# YOUR GOAL:
Please convert these lines into a numbered list, skipping any blank lines and leaving the pictures out of your answer.

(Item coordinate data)
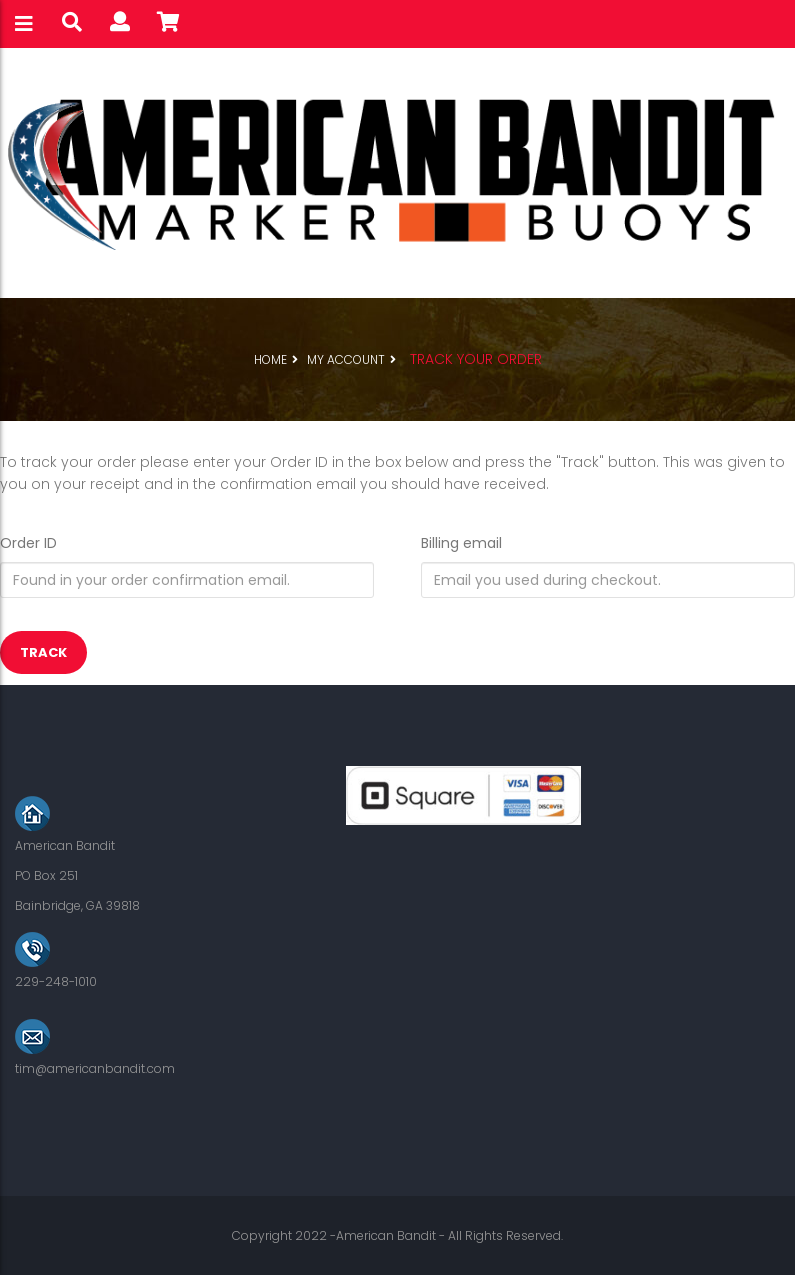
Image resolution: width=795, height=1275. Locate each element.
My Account (346, 359)
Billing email (461, 543)
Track (43, 652)
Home (270, 359)
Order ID (28, 543)
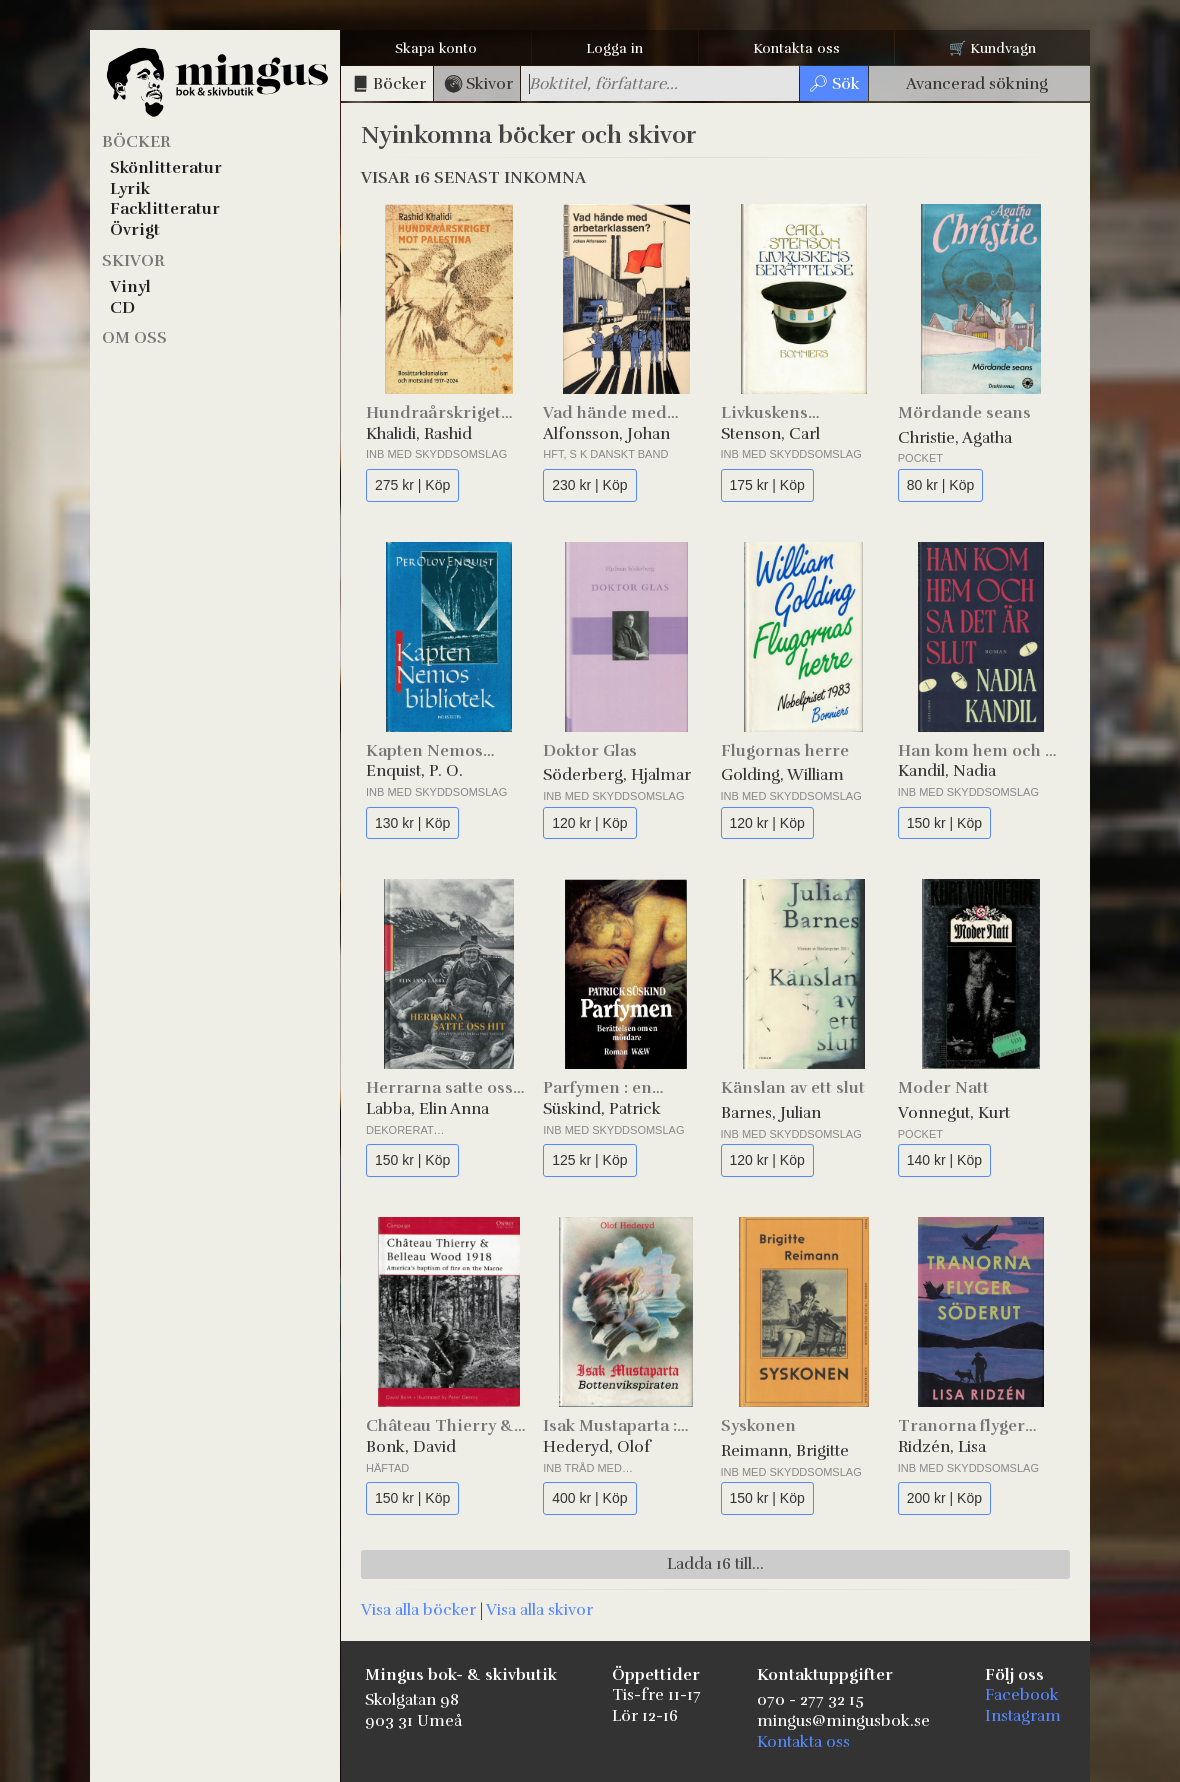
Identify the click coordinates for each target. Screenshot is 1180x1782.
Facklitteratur (165, 209)
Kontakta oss (796, 48)
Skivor (133, 261)
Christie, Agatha (955, 438)
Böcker (136, 142)
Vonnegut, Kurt (954, 1113)
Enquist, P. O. (414, 771)
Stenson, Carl (770, 434)
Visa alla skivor (539, 1610)
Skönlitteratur (166, 168)
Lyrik (130, 189)
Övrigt (135, 230)
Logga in (614, 48)
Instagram (1023, 1716)
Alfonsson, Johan (606, 434)
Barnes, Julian (771, 1113)
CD (122, 308)
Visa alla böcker (418, 1610)
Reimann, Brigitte (785, 1451)
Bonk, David (411, 1447)
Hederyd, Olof (597, 1447)
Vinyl (130, 287)
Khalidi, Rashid (419, 434)
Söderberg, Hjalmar (617, 775)
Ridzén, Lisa (942, 1447)
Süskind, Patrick (602, 1109)
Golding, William (782, 775)
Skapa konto (436, 48)
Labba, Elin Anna (427, 1109)
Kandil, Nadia (947, 771)
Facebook (1022, 1695)
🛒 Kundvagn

# THE RESPONSE:
1. Image resolution: width=795, height=1275. Locate each element.
2. My Account (346, 359)
3. Billing email (461, 543)
4. Track (43, 652)
5. Home (270, 359)
6. Order ID (28, 543)
7. Identify the click coordinates for each target. Screenshot is 1180x1782.
8. Facklitteratur (165, 209)
9. Kontakta oss (796, 48)
10. Skivor (133, 261)
11. Christie, Agatha (955, 438)
12. Böcker (136, 142)
13. Vonnegut, Kurt (954, 1113)
14. Enquist, P. O. (414, 771)
15. Stenson, Carl (770, 434)
16. Visa alla skivor (539, 1610)
17. Skönlitteratur (166, 168)
18. Lyrik (130, 189)
19. Övrigt (135, 230)
20. Logga in (614, 48)
21. Instagram (1023, 1716)
22. Alfonsson, Johan (606, 434)
23. Barnes, Julian (771, 1113)
24. CD (122, 308)
25. Visa alla böcker (418, 1610)
26. Reimann, Brigitte (785, 1451)
27. Bonk, David (411, 1447)
28. Hederyd, Olof (597, 1447)
29. Vinyl (130, 287)
30. Khalidi, Rashid (419, 434)
31. Söderberg, Hjalmar (617, 775)
32. Ridzén, Lisa (942, 1447)
33. Süskind, Patrick (602, 1109)
34. Golding, William (782, 775)
35. Skapa konto (436, 48)
36. Labba, Elin Anna (427, 1109)
37. Kandil, Nadia (947, 771)
38. Facebook (1022, 1695)
39. 🛒 Kundvagn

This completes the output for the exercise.